I have just moved my blog to Acrylamid. I have been planning this move for a long time, because Wordpress is way too large, slow and has too many features I don't need. I wanted to be able to blog using just Markdown, use Git for versioning and be able to publish with rsync.
There are many static blogging platforms, the most popular being Jekyll. That one fell of the list right away because it was written in Ruby. Then I looked at Hakyll, which is written in Haskell, but it is waaaay too complicated and requires too much work just to be able to make a simple blog. The next logical choice was Pelican, the most starred Python version on GitHub. I started working on moving to it, but after a while I noticed that it's license is AGPL, which I don't really like, so I moved to Acrylamid, which is licensed under BSD and, as a bonus, does incremental compiling, so if I change a post, it doesn't change the whole thing.
Both Pelican and Wordpress offer some tools to import from other sources, including Wordpress, but they are lacking. Wordpress often generates weird stuff (and stores weird stuff), which trips up the converting tools.
One of the problems was that I used the Jetpack plugin, which converted my images to be hosted on the Wordpress.com for speed. I don't want to keep my images there anymore, so I needed to change that. And I started using sed for that.
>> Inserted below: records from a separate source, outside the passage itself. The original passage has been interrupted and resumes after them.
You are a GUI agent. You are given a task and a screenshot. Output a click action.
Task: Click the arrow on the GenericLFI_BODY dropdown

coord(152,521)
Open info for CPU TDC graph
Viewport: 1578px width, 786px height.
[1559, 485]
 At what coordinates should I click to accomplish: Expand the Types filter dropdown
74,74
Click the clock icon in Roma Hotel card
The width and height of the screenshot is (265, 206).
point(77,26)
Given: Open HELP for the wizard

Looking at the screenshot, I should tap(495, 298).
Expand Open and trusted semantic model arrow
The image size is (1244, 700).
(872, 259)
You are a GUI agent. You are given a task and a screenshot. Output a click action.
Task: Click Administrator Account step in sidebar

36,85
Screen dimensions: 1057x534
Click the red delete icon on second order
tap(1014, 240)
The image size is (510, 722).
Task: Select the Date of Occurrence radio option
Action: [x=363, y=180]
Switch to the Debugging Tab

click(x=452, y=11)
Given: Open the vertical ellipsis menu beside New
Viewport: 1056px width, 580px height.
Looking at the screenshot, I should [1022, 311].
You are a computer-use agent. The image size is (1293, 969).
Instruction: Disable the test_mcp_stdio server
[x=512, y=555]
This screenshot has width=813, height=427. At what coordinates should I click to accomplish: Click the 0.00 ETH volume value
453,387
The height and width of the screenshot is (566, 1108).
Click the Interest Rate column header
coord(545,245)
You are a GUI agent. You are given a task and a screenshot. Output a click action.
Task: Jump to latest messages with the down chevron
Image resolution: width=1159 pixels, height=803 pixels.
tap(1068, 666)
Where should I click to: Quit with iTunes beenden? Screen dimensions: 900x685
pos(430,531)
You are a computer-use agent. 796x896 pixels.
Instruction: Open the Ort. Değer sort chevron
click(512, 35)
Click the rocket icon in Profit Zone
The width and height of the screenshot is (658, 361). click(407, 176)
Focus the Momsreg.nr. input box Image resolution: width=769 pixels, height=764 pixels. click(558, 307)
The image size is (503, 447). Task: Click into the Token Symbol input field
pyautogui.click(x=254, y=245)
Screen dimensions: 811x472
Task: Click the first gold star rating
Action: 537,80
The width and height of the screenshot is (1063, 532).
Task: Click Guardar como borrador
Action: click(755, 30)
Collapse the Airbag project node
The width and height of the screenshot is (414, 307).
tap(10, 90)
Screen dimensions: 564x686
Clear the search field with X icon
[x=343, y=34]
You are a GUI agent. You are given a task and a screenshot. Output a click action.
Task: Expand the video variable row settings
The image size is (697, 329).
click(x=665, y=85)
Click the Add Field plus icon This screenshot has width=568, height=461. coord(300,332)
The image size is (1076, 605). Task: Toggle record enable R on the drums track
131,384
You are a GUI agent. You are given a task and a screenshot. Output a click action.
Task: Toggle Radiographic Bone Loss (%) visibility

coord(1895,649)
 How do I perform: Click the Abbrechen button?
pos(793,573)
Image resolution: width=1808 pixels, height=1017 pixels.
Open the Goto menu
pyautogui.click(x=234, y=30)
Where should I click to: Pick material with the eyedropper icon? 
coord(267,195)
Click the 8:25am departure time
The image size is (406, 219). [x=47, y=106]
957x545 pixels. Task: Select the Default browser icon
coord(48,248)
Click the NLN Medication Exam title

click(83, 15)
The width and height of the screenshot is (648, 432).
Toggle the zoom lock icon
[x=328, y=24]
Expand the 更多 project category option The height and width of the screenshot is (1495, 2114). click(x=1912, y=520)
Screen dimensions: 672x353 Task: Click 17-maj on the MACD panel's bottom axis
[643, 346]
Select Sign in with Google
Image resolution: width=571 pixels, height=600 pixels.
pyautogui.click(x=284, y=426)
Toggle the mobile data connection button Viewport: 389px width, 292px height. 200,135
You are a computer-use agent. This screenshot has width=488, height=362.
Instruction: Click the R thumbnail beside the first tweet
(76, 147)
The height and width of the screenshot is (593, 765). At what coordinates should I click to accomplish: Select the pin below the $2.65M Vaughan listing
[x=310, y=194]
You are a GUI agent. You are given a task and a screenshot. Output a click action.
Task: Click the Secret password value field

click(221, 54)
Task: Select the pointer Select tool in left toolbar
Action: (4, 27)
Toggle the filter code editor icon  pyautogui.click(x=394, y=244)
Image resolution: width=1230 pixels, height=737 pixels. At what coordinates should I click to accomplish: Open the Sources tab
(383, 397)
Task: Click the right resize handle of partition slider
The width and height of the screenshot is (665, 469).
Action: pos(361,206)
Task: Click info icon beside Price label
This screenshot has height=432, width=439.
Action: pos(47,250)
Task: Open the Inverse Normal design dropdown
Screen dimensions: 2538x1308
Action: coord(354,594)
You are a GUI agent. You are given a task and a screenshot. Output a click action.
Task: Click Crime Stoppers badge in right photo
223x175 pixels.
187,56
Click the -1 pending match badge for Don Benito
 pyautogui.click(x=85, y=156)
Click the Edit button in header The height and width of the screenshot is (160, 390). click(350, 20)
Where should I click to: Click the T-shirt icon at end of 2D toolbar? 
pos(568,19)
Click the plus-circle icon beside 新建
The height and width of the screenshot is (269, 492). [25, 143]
I needed to replace any link that started with their CDN, to a relative URL pointing to the images folder on my site.
sed -i "s/http:\/\/i.\.wp\.com\/rolisz\.ro\/wordpress\/wp-content\/uploads/\/images/g"
Another problem: Wordpress does some interesting things with images you embed in your posts, it wraps them with links to the image itself and presents a smaller version of the image. Because the converting tools are "intelligent", they transformed the link and image into their Markdown equivalent, from where I now needed to extract the image only.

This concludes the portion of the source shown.